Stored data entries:
+ + + + +

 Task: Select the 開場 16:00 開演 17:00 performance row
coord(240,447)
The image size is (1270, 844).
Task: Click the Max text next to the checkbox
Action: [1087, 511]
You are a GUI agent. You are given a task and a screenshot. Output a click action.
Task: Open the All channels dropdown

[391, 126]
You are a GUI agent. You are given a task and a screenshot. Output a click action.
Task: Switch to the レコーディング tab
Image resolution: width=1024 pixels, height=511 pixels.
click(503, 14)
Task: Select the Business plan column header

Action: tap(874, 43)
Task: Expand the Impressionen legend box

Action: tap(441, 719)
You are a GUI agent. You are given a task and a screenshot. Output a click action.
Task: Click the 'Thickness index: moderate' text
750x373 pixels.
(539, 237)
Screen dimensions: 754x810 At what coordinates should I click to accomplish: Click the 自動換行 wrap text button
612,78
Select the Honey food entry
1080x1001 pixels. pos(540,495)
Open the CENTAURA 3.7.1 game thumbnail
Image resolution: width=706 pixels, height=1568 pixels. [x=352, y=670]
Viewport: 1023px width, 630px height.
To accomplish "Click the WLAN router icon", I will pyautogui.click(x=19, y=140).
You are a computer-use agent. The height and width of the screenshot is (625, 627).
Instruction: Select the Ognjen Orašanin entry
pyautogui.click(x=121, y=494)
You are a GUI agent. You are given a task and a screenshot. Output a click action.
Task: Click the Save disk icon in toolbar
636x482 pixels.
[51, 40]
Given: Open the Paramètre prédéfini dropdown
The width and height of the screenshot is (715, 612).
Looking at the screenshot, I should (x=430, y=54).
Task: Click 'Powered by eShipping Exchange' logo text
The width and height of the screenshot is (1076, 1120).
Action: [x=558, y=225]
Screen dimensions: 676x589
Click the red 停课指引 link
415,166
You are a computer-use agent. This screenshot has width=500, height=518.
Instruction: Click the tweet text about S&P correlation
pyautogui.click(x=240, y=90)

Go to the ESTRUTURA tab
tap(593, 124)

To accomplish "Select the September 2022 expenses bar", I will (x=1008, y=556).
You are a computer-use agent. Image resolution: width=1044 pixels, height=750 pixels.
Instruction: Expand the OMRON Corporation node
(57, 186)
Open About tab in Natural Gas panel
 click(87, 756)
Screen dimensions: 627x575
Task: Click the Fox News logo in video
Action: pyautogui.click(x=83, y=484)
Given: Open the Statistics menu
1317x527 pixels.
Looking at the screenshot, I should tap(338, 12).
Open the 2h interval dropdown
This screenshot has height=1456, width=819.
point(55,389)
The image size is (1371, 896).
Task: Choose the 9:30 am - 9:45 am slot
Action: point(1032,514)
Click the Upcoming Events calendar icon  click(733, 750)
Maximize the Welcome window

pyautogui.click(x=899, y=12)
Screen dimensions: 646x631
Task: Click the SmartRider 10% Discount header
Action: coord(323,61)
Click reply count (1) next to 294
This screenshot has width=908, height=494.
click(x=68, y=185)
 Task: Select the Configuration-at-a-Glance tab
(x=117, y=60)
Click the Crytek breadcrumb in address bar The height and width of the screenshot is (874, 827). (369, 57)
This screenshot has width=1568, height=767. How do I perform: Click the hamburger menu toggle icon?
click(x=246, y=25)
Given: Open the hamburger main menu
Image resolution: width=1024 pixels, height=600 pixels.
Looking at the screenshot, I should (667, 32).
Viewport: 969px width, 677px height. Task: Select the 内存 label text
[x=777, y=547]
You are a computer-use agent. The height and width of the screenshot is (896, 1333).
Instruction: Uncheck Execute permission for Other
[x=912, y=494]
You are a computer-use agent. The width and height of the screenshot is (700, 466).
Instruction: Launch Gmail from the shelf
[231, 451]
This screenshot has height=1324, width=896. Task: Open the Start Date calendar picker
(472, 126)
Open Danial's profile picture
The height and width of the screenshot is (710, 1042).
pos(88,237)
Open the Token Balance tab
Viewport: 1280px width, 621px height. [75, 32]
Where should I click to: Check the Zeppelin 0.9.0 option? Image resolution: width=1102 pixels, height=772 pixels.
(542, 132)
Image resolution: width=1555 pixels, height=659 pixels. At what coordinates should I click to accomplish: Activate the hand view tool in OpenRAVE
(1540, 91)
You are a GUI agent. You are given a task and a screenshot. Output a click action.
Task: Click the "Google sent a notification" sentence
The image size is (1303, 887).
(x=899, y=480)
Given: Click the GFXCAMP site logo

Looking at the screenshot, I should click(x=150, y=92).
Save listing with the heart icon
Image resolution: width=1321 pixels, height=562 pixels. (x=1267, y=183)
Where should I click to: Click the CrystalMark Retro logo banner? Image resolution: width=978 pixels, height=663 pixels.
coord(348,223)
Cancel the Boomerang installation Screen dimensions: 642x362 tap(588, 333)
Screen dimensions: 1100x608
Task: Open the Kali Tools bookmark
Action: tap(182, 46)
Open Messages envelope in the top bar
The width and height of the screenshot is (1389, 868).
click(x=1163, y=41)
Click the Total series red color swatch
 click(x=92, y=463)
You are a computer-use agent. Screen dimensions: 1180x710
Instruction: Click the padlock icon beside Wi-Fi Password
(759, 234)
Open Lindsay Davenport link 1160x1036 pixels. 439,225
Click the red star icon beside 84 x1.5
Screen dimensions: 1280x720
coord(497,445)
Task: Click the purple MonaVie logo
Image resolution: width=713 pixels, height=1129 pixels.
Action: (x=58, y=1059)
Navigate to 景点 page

+ + + + +

WHAT NEEDS TO BE DONE:
Set down the data once more, word for word.

FINISHED TASK:
 Task: Select the 開場 16:00 開演 17:00 performance row
coord(240,447)
The image size is (1270, 844).
Task: Click the Max text next to the checkbox
Action: [1087, 511]
You are a GUI agent. You are given a task and a screenshot. Output a click action.
Task: Open the All channels dropdown

[391, 126]
You are a GUI agent. You are given a task and a screenshot. Output a click action.
Task: Switch to the レコーディング tab
Image resolution: width=1024 pixels, height=511 pixels.
click(503, 14)
Task: Select the Business plan column header

Action: tap(874, 43)
Task: Expand the Impressionen legend box

Action: tap(441, 719)
You are a GUI agent. You are given a task and a screenshot. Output a click action.
Task: Click the 'Thickness index: moderate' text
750x373 pixels.
(539, 237)
Screen dimensions: 754x810 At what coordinates should I click to accomplish: Click the 自動換行 wrap text button
612,78
Select the Honey food entry
1080x1001 pixels. pos(540,495)
Open the CENTAURA 3.7.1 game thumbnail
Image resolution: width=706 pixels, height=1568 pixels. [x=352, y=670]
Viewport: 1023px width, 630px height.
To accomplish "Click the WLAN router icon", I will pyautogui.click(x=19, y=140).
You are a computer-use agent. The height and width of the screenshot is (625, 627).
Instruction: Select the Ognjen Orašanin entry
pyautogui.click(x=121, y=494)
You are a GUI agent. You are given a task and a screenshot. Output a click action.
Task: Click the Save disk icon in toolbar
636x482 pixels.
[51, 40]
Given: Open the Paramètre prédéfini dropdown
The width and height of the screenshot is (715, 612).
Looking at the screenshot, I should (x=430, y=54).
Task: Click 'Powered by eShipping Exchange' logo text
The width and height of the screenshot is (1076, 1120).
Action: [x=558, y=225]
Screen dimensions: 676x589
Click the red 停课指引 link
415,166
You are a computer-use agent. This screenshot has width=500, height=518.
Instruction: Click the tweet text about S&P correlation
pyautogui.click(x=240, y=90)

Go to the ESTRUTURA tab
tap(593, 124)

To accomplish "Select the September 2022 expenses bar", I will (x=1008, y=556).
You are a computer-use agent. Image resolution: width=1044 pixels, height=750 pixels.
Instruction: Expand the OMRON Corporation node
(57, 186)
Open About tab in Natural Gas panel
 click(87, 756)
Screen dimensions: 627x575
Task: Click the Fox News logo in video
Action: pyautogui.click(x=83, y=484)
Given: Open the Statistics menu
1317x527 pixels.
Looking at the screenshot, I should tap(338, 12).
Open the 2h interval dropdown
This screenshot has height=1456, width=819.
point(55,389)
The image size is (1371, 896).
Task: Choose the 9:30 am - 9:45 am slot
Action: point(1032,514)
Click the Upcoming Events calendar icon  click(733, 750)
Maximize the Welcome window

pyautogui.click(x=899, y=12)
Screen dimensions: 646x631
Task: Click the SmartRider 10% Discount header
Action: coord(323,61)
Click reply count (1) next to 294
This screenshot has width=908, height=494.
click(x=68, y=185)
 Task: Select the Configuration-at-a-Glance tab
(x=117, y=60)
Click the Crytek breadcrumb in address bar The height and width of the screenshot is (874, 827). (369, 57)
This screenshot has width=1568, height=767. How do I perform: Click the hamburger menu toggle icon?
click(x=246, y=25)
Given: Open the hamburger main menu
Image resolution: width=1024 pixels, height=600 pixels.
Looking at the screenshot, I should (667, 32).
Viewport: 969px width, 677px height. Task: Select the 内存 label text
[x=777, y=547]
You are a computer-use agent. The height and width of the screenshot is (896, 1333).
Instruction: Uncheck Execute permission for Other
[x=912, y=494]
You are a computer-use agent. The width and height of the screenshot is (700, 466).
Instruction: Launch Gmail from the shelf
[231, 451]
This screenshot has height=1324, width=896. Task: Open the Start Date calendar picker
(472, 126)
Open Danial's profile picture
The height and width of the screenshot is (710, 1042).
pos(88,237)
Open the Token Balance tab
Viewport: 1280px width, 621px height. [75, 32]
Where should I click to: Check the Zeppelin 0.9.0 option? Image resolution: width=1102 pixels, height=772 pixels.
(542, 132)
Image resolution: width=1555 pixels, height=659 pixels. At what coordinates should I click to accomplish: Activate the hand view tool in OpenRAVE
(1540, 91)
You are a GUI agent. You are given a task and a screenshot. Output a click action.
Task: Click the "Google sent a notification" sentence
The image size is (1303, 887).
(x=899, y=480)
Given: Click the GFXCAMP site logo

Looking at the screenshot, I should click(x=150, y=92).
Save listing with the heart icon
Image resolution: width=1321 pixels, height=562 pixels. (x=1267, y=183)
Where should I click to: Click the CrystalMark Retro logo banner? Image resolution: width=978 pixels, height=663 pixels.
coord(348,223)
Cancel the Boomerang installation Screen dimensions: 642x362 tap(588, 333)
Screen dimensions: 1100x608
Task: Open the Kali Tools bookmark
Action: tap(182, 46)
Open Messages envelope in the top bar
The width and height of the screenshot is (1389, 868).
click(x=1163, y=41)
Click the Total series red color swatch
 click(x=92, y=463)
You are a computer-use agent. Screen dimensions: 1180x710
Instruction: Click the padlock icon beside Wi-Fi Password
(759, 234)
Open Lindsay Davenport link 1160x1036 pixels. 439,225
Click the red star icon beside 84 x1.5
Screen dimensions: 1280x720
coord(497,445)
Task: Click the purple MonaVie logo
Image resolution: width=713 pixels, height=1129 pixels.
Action: (x=58, y=1059)
Navigate to 景点 page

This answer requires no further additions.